Provided material:
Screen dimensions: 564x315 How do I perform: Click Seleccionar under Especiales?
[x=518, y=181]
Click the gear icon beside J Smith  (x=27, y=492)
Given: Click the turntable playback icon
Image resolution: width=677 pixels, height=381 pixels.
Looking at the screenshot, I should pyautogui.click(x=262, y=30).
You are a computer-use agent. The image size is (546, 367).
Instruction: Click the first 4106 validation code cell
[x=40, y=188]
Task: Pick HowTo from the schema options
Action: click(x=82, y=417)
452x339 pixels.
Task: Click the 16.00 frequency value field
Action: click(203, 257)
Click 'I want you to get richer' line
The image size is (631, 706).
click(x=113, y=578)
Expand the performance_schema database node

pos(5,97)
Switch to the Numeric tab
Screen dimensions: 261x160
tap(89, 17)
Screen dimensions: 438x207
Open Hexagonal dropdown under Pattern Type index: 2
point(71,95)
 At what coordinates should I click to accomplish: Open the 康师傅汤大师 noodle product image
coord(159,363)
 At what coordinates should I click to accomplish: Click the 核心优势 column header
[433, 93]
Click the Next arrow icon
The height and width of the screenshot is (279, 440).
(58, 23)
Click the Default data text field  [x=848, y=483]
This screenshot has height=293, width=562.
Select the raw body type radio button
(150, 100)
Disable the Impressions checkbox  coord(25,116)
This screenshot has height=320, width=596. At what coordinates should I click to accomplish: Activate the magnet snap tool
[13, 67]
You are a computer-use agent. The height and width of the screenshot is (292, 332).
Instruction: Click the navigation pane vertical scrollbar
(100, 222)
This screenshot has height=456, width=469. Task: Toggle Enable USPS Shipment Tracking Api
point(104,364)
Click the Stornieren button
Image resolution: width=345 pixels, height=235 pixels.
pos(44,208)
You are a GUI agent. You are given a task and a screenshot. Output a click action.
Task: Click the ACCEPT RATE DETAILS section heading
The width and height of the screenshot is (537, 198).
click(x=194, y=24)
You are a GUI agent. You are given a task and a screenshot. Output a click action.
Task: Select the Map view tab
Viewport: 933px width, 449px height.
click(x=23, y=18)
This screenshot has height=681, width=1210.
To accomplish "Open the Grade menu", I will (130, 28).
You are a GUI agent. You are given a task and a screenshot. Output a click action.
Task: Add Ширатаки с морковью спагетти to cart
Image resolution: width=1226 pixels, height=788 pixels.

Task directions:
Give the count of lines in the listing that contain the word "computer". No explanation is wanted.

Task response:
2